The chairman of the Press Complaints Commission, Peta Buscombe, has a letter published in the Financial Times today about the paper's leader yesterday on the need to change the libel laws.
The FT leader argued: "Moreover, a more permissive libel law requires a responsible media. The aim must be to establish an effective, quick and fast system of redress short of full libel proceedings. The Press Complaints Commission does not have sufficient teeth. One option might be a specialist libel tribunal outside the courts system. This could respond expeditiously and more cheaply to privacy infringements.

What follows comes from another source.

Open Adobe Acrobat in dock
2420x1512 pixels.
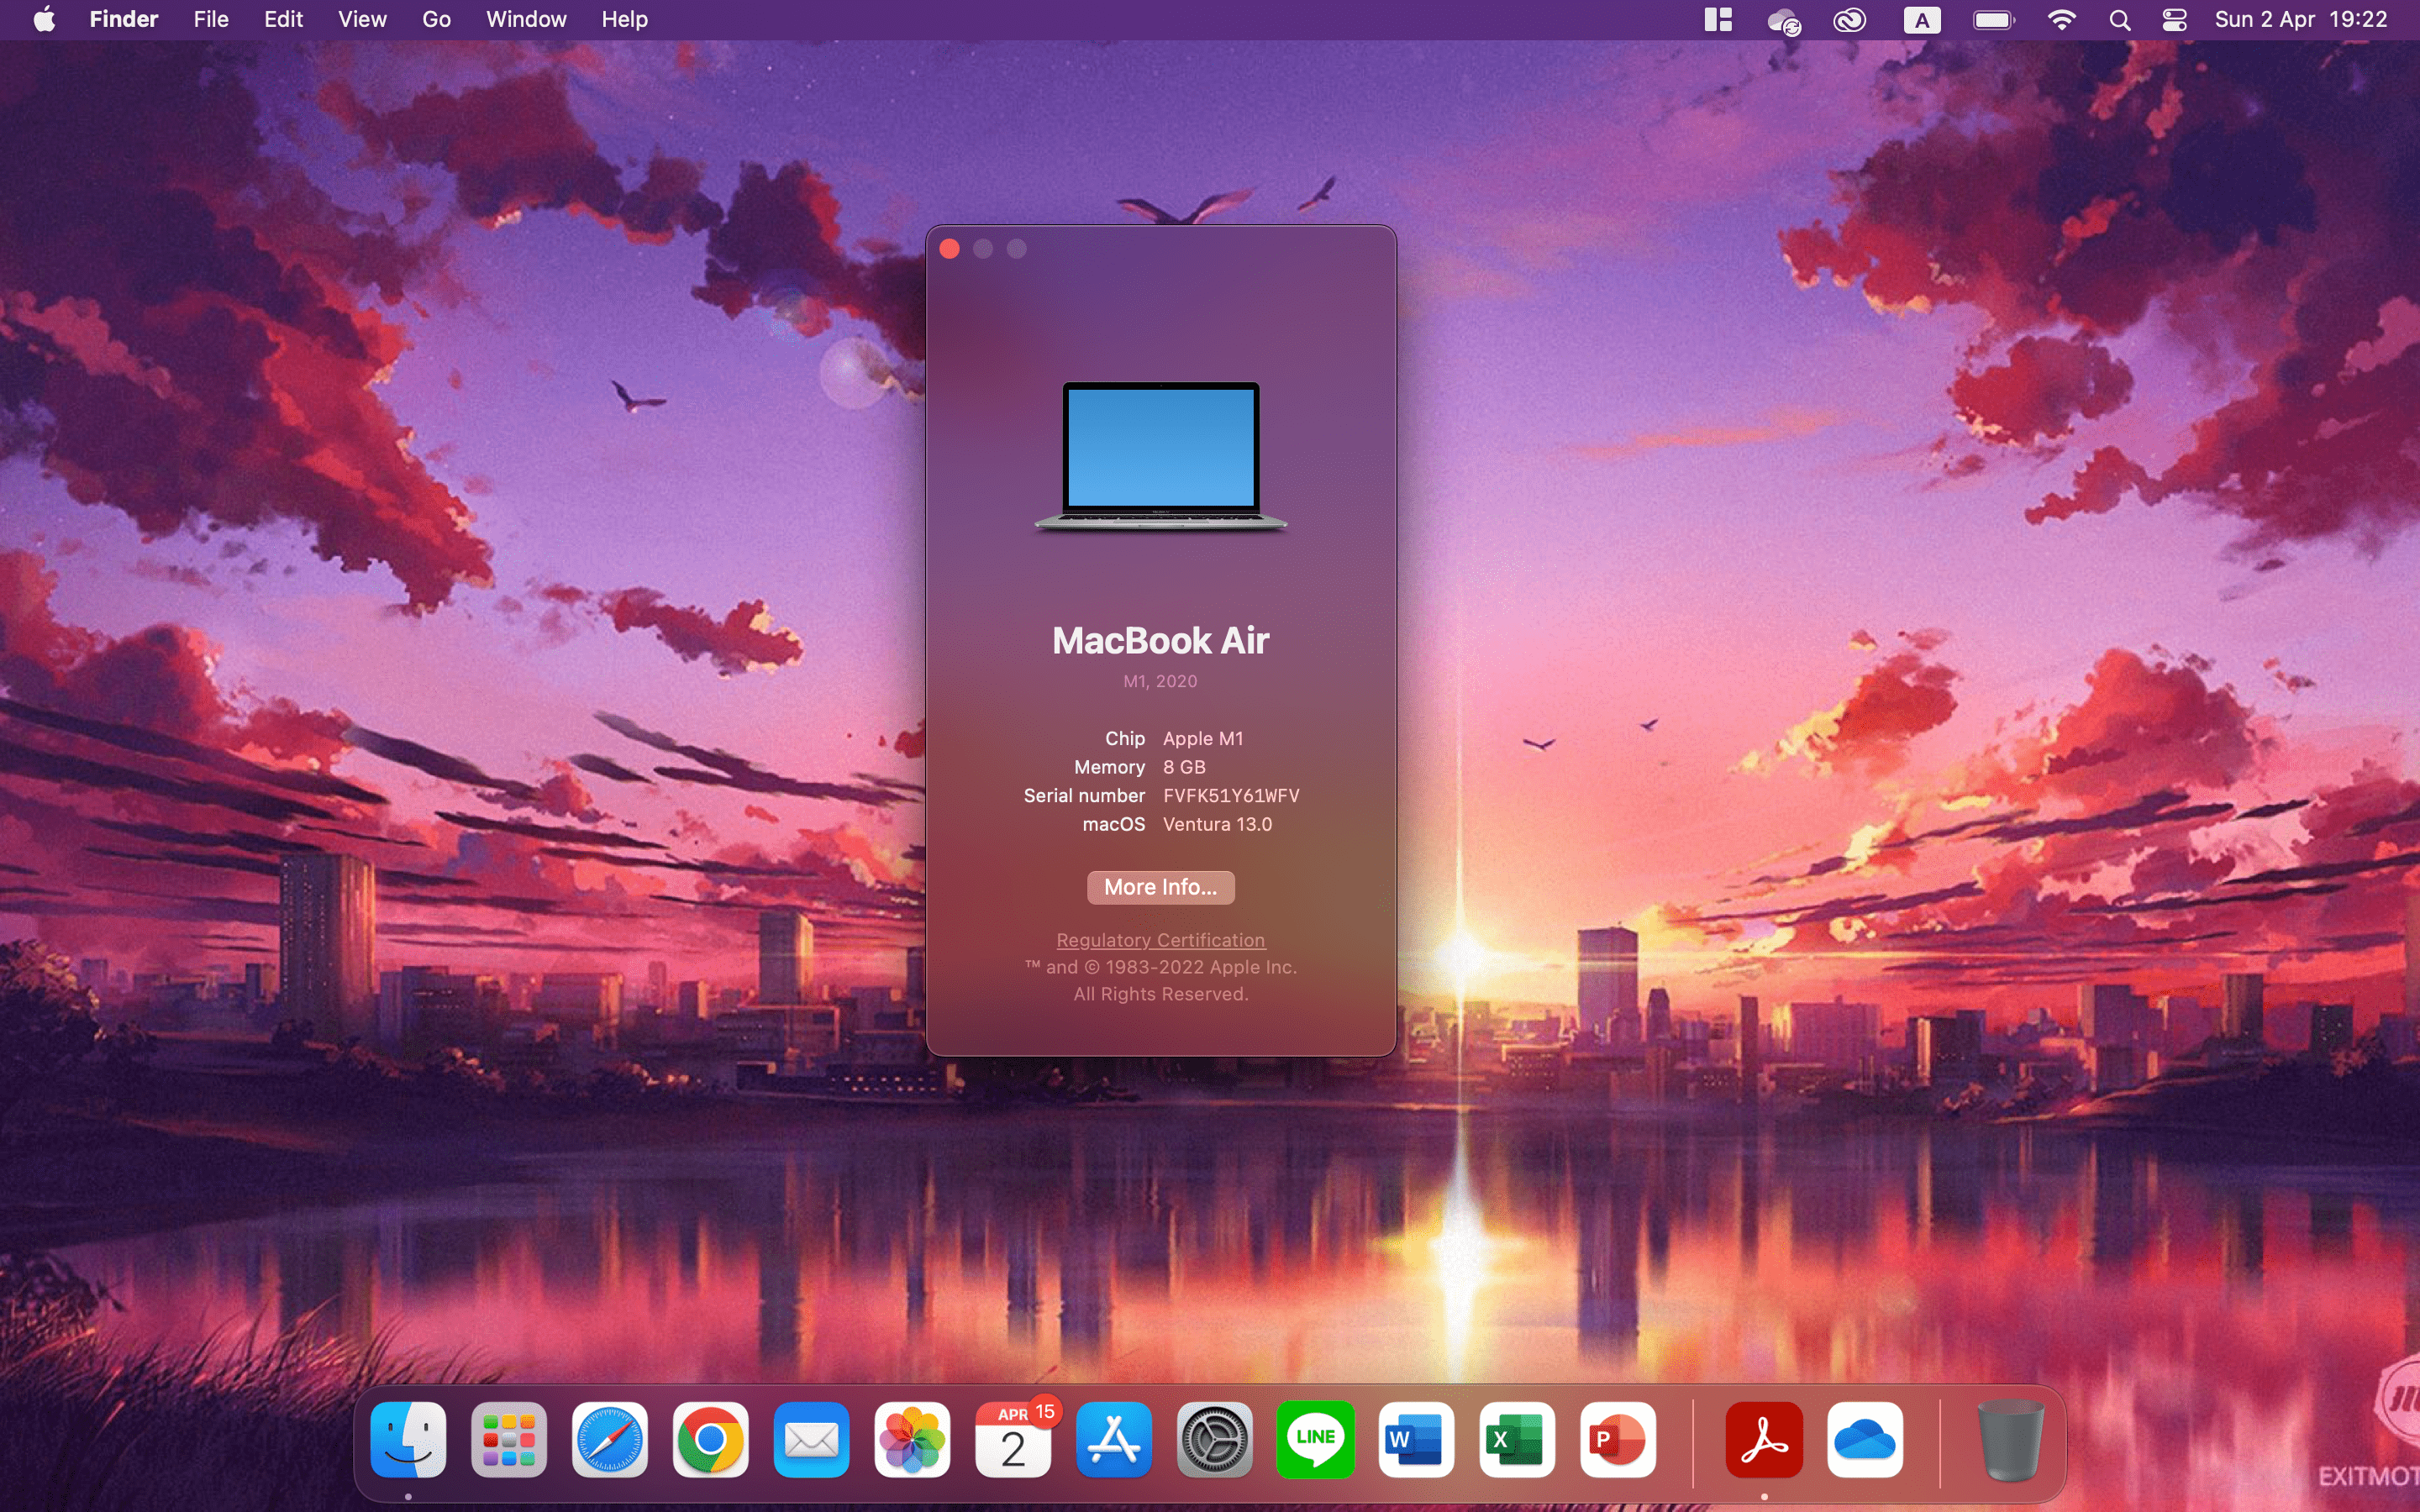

Baroness Buscombe writes: "Sir, I agree with your editorial (“English libel law no longer works”, August 3) that English libel law is in need of reform. I do not feel, however, that you give sufficient credit to the public service that the Press Complaints Commission provides in a way that complements the law.
"The tortuous process for delivering reform and the length of time that libel law reform has taken (and, indeed, is still taking) contrasts sharply with the flexibility of the self-regulatory system. The PCC system allows for continuous evolution. We can adapt to cultural change, influencing and reflecting in our decisions what is, and what is not, acceptable in our society. The PCC performs a critical role in filling the gap left by the law and ensures the speedy and cost-free resolution of disputes.
"The PCC has authority. We demand prominence of apologies and levels of standards. We also work to prevent, indeed pre-empt, harm and to encourage editors to think before possibly breaching the Editors’ Code of Practice. The system demands a degree of trust and integrity from all those who buy into it. It works because editors are held ultimately responsible."